Опять смотрю на лаз:
— А это что?
— Самое сильное место в округе. Дом стоит на спящем вулкане. Вся моя семья родилась здесь. Вулкан даёт мне силы. Но в ответ живущие в этом доме должны помогать пантам, как раз целительством.
— Зачем ты мне помогаешь? — тихо спрашиваю я.
— Я не настолько… альтруист, — с запинкой подобрала она подходящее слово, — как ты могла бы подумать. Помогая тебе, я, прежде всего, помогаю себе… — она делает паузу, с грустью поглядывая в окно. — Видишь ли, я не могу долго находиться в вашем мире, я вынуждена возвращаться сюда, нельзя, чтобы дом пустовал, иначе я лишусь своей силы… Здесь у меня никого не осталось, а ваш мир принял меня радушно. Он подарил мне то, что не способна даровать Пантерия… Любовь, Аллочка. Любовь… Ты… Ты тоже ее обязательно обретешь.
Глава 8
Последняя суббота лета пришла пасмурная. Скоро в Пантерию нагрянет осень, вместе с ней массун. Я всегда любила дождь, но, наверно, не такой. Мне, человеку живущему в средней полосе, трудно представить, что дождь может идти неделями. Должно быть, это очень тоскливо… Но, как мне сказали, не каждый пантерианский год так бывает. Надеюсь, эта иномирная осень будет добра ко мне.

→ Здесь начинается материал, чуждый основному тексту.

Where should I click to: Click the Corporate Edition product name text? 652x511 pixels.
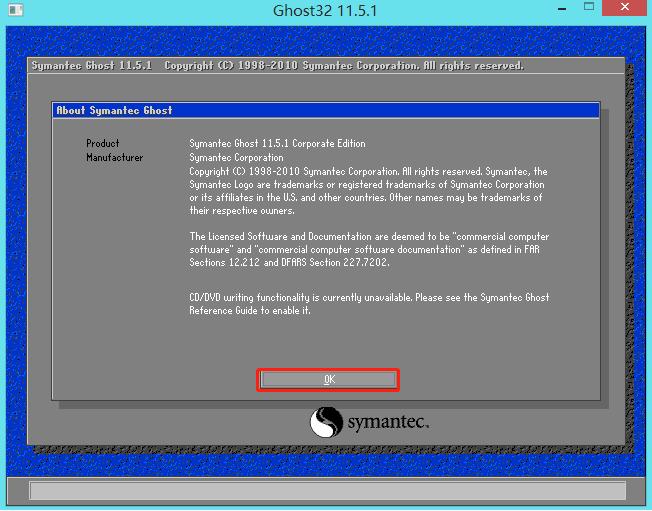(x=277, y=144)
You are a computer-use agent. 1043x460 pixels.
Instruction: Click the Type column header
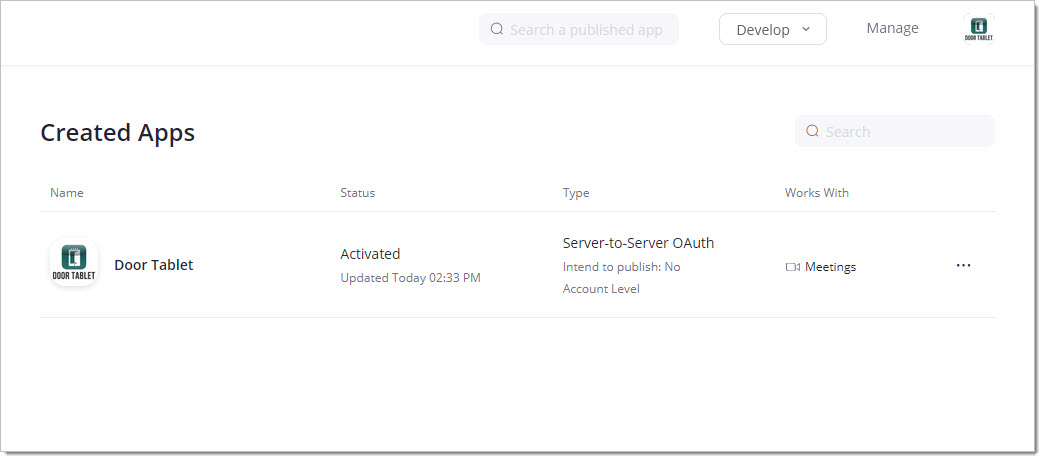point(576,193)
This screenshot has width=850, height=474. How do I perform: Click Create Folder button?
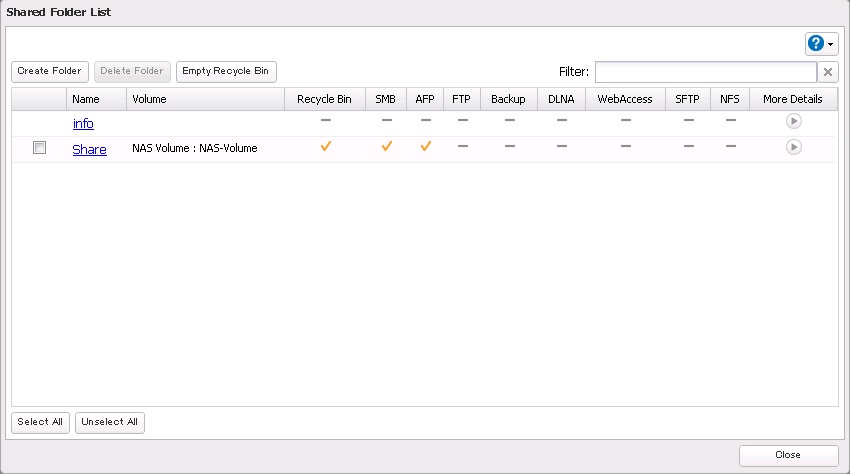(50, 71)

Заварив кофе, я приготовилась к рабочему дню. Теперь он мог быть у меня ненормированным. Порой даже ночью приходилось принимать пациентов. И я уже привыкла, и к поздним визитам местных, и, как солдат, одеваться за сорок пять секунд.
Вот и сегодня, только я сделала последний глоток и отставила кружку — ко мне пришли. Женщина и мужчина с ребенком на руках буквально неслись к моему дому. Я быстро натянула маску на лицо и направилась к двери, чтобы встретить первых пациентов.
Распахнула входную дверь как раз в тот момент, когда панты достигли крыльца.
— Помогите, скорее! — сразу же начала причитать женщина и я тут же поняла, что дело в ребенке.
— Проходите, пожалуйста, — произнесла я, пропуская пантов в дом. Закрыла дверь и проводила троицу в кабинет.
— Что случилось? — поинтересовалась я, шагнула к раковине и принялась интенсивно мыть руки.
— Наш сын! — громко, почти крича, произнесла взволнованная панта. — Этот маленький негодник проглотил монеты!
— Много? — спокойно спросила я.
Панта покосилась на ребенка и ответила:
— В шкатулке было десять золотых.
— Вы решили, что проглотил или он сам сказал? — уточнила я.
— Сам!
Я подошла к мальчику, которого пант так и продолжал держать на руках. Ребенку, если судить по человеческим меркам, лет шесть. Выглядит вполне здоровым, лицо румяное, только слегка напуганное.
— Болит что-то? — задала я вопрос. Мальчик неуверенно качнул головой. Если его что-то и беспокоило, то точно не боль. И я уже собралась было посоветовать родителям накормить ребенка кашей и подождать, чтобы проглоченное вышло, хм, естественным путем, но… Решила всё-таки проверить.
— Поставьте ребенка на пол, — попросила я, и пант меня послушался, опустил ребенка. Я приблизилась к мальчику, заглянула в его испуганные глаза, они смотрели на меня неотрывно, с непониманием. Я потрепала мальчишку по голове, потом отошла на пару шагов назад и потянула уголок глаза… Внимательно рассмотрела ребенка, проводя особенным взглядом по его телу… Так. Глотка, пищевод, желудок и кишечники… Пусто! Нет никаких монет.